Emotional Muslims return to mosques after shooting - GulfToday

Emotional Muslims return to mosques after shooting

Christchurch-student1

Students and members of the public walk in the ‘March for Love’ event from North Hagley Park in to Christchurch on Saturday. Agence France-Presse

CHRISTCHURCH: Smelling of fresh paint, the two mosques in the New Zealand city of Christchurch where a gunman killed 50 worshippers last week reopened their doors on Saturday, with many survivors among the first to walk in and pray for those who died.

At the Al Noor Mosque, where more than 40 of the victims were killed by a suspected white supremacist, prayers resumed with armed police on site, but no graphic reminders of the mass shooting, New Zealand’s worst.

Muslims held emotional prayers Al Noor Mosque for the first time after the tragedy.

The Al Noor Mosque had been taken over by police for investigations and security reasons after alleged gunman Brenton Tarrant gunned down Muslims gathered there and at a smaller mosque for Friday prayers on March 15, killing 50 people.

Al Noor was handed back to the local Muslim community on Saturday and began allowing small groups onto its grounds around midday.

“We are allowing 15 people at a time, just to get some normality,” said Saiyad Hassen, a volunteer at Al Noor, adding that there were no plans yet to fully reopen.

Al Noor Mosque was handed back to the local Muslim community on Saturday and began allowing small groups onto its grounds around midday.

“We are allowing 15 people at a time, just to get some normality,” said Saiyad Hassen, a volunteer at Al Noor, adding that there were no plans yet to fully reopen.

Among the first to enter was massacre survivor Vohra Mohammad Huzef, who said two of his roommates were killed and that he managed to live only by hiding under bodies.

“I could feel the bullets hitting the people and I could feel the blood coming down on me from the people who were shot,” said Huzef, a Christchurch civil engineer originally from India. “Everyone wants to get back in again to give praise and to catch up. This is the central point of our community.”

Aden Diriye, who lost his 3-year-old son, Mucad Ibrahim, in the attack, came back to the mosque with his friends. “I am very happy,” he said after praying.

“Allah is great to us. I was back as soon as we rebuilt, to pray.” Most victims of the shooting, which New Zealand Prime Minister Jacinda Ardern quickly denounced as a terrorist attack, were migrants or refugees and their deaths reverberated around the Islamic world.

Prince El Hassan Bin Talal of Jordan, who visited the Al Noor Mosque, said the attack assailed human dignity.

“This is a moment of deep anguish for all of us, all of humanity,” he said.

········

- _WORK INSTRUCTION 1_:
According to the Christchurch article, how many people at a time was Al Noor Mosque letting onto its grounds?
- _WORK INSTRUCTION 2_:
Summarize the Christchurch article in two sentences.
- _WORK INSTRUCTION 3_:
Reproduce word for word the stretch of the Christchurch article from "CHRISTCHURCH: Smelling of" through "New Zealand’s worst.".
The listing below comes from a different source than the Christchurch article.

- _DATASET CONTENT_:

········

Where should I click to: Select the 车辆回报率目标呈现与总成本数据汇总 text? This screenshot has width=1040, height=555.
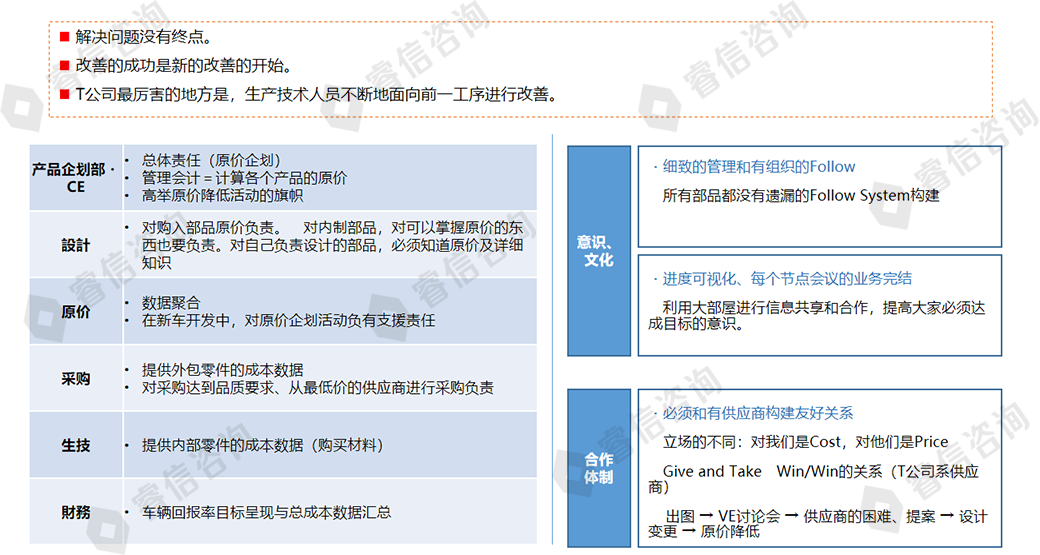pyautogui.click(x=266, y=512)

········

- _ANSWER BOX 1_:
Fifteen people at a time.

- _ANSWER BOX 2_:
The two Christchurch mosques where a gunman killed 50 worshippers on March 15 reopened on Saturday, with Al Noor Mosque admitting small groups under armed police presence after being returned to the local Muslim community. Survivors and bereaved relatives, including Vohra Mohammad Huzef and Aden Diriye, were among the first to return and pray.

- _ANSWER BOX 3_:
CHRISTCHURCH: Smelling of fresh paint, the two mosques in the New Zealand city of Christchurch where a gunman killed 50 worshippers last week reopened their doors on Saturday, with many survivors among the first to walk in and pray for those who died.

At the Al Noor Mosque, where more than 40 of the victims were killed by a suspected white supremacist, prayers resumed with armed police on site, but no graphic reminders of the mass shooting, New Zealand’s worst.